I´d like to use our RUTX09 and RUTX50 (RUTX_R_00.07.14.2) with different access media / cellular networks. Using IPsec is working fine so far. Due to our IT infrastructure there are different IPSec remote endpoints within different IP ranges for each access media. Currently I´m just able to add one remote endpoint that matches just one media. Is there any way to define two endpoints in order to setup an access media redundancy? Adding the same IPsec tunnel twice with different endpoints doesn´t exactly work, as they are both trying to set up a tunnel, what is prohibited by the vpn endpoint.
By default, each IPsec instance allows configuring only one remote endpoint. This means you cannot directly configure two different remote endpoints for a single IPsec tunnel to achieve access media redundancy by simply adding the same tunnel twice with different endpoints, as both tunnels attempt to establish simultaneously and conflict with the VPN endpoint restrictions.

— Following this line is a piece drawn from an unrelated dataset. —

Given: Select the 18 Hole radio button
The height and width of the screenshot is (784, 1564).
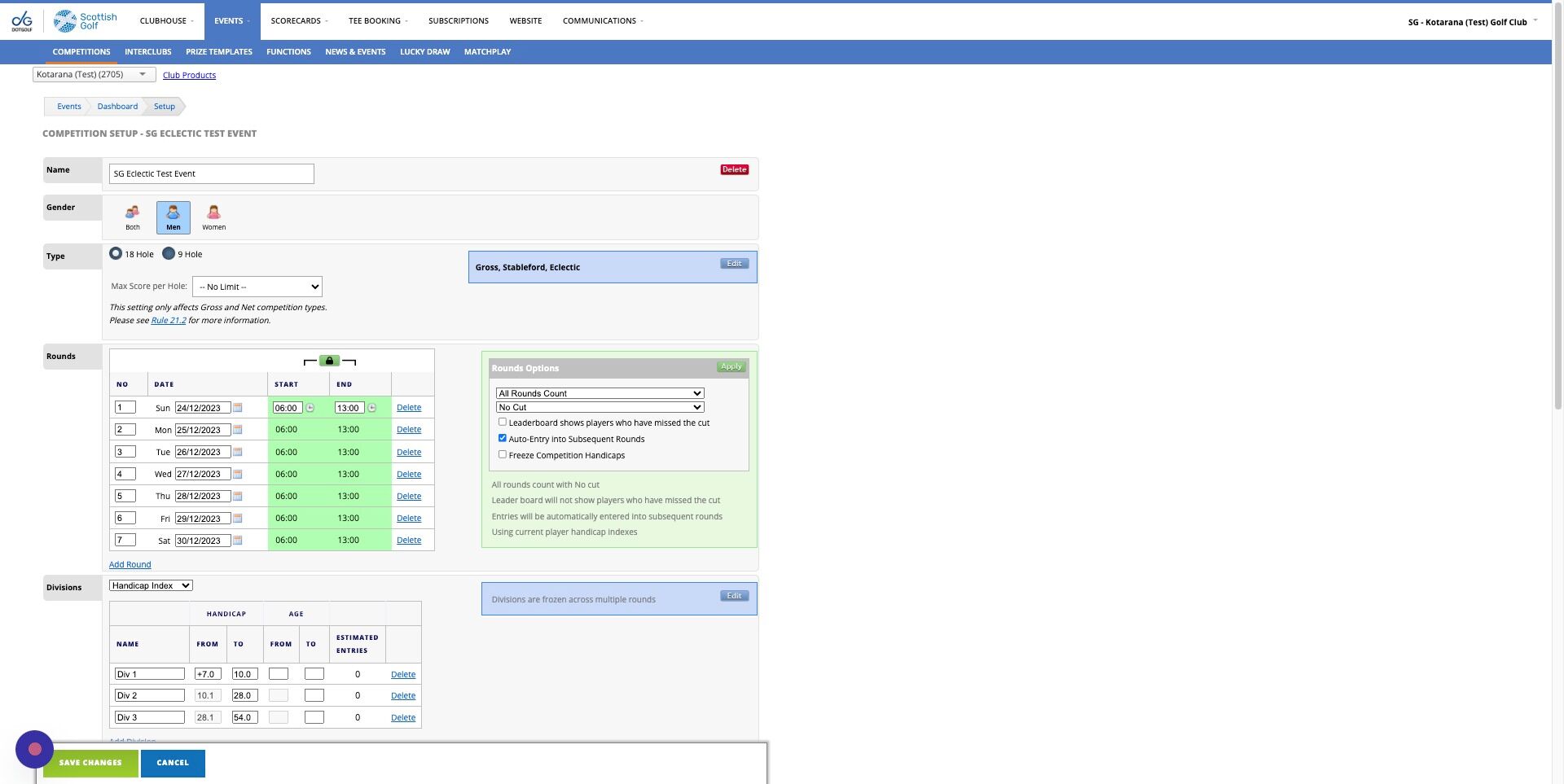Looking at the screenshot, I should click(116, 253).
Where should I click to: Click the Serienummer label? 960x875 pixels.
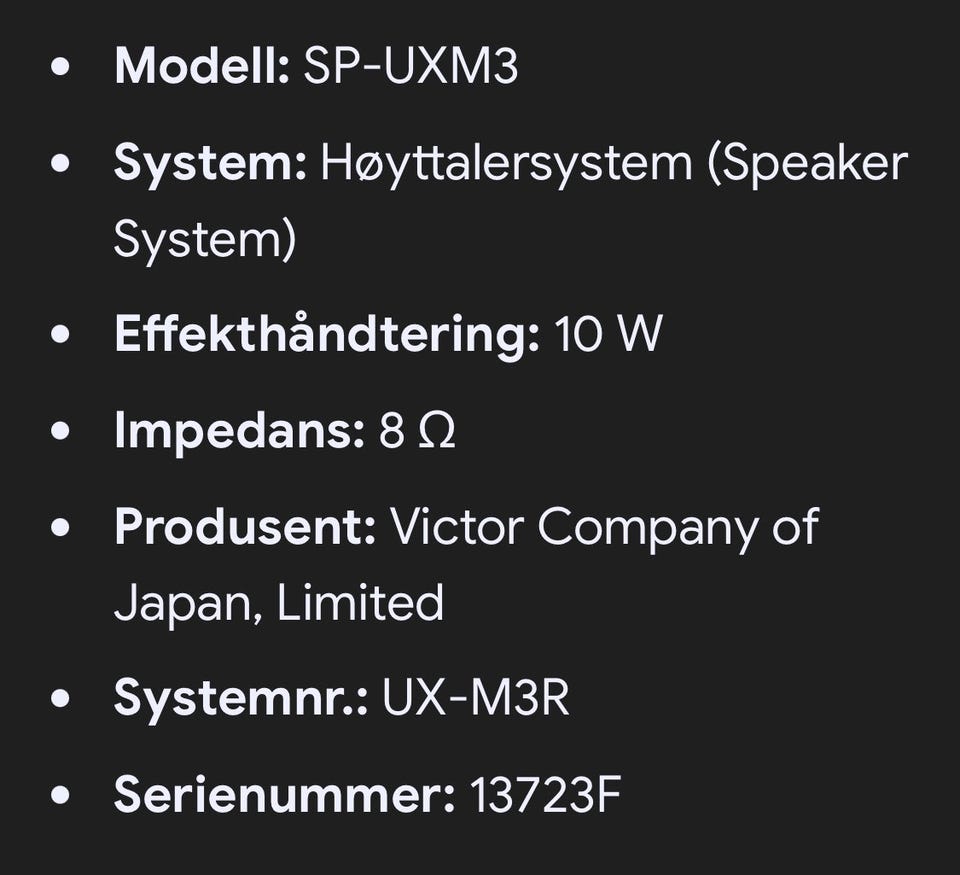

To implement redundancy with multiple cellular networks or access media, you have a few options:
Multiple IPsec instances: You can create separate IPsec tunnel instances for each remote endpoint (i.e., for each access media). However, since both tunnels cannot be active simultaneously if they use the same local and remote subnets, you would need a mechanism to manage which tunnel is active at a given time (failover). This can be done by scripting or using routing policies to enable/disable tunnels or change default routes dynamically depending on the active cellular interface.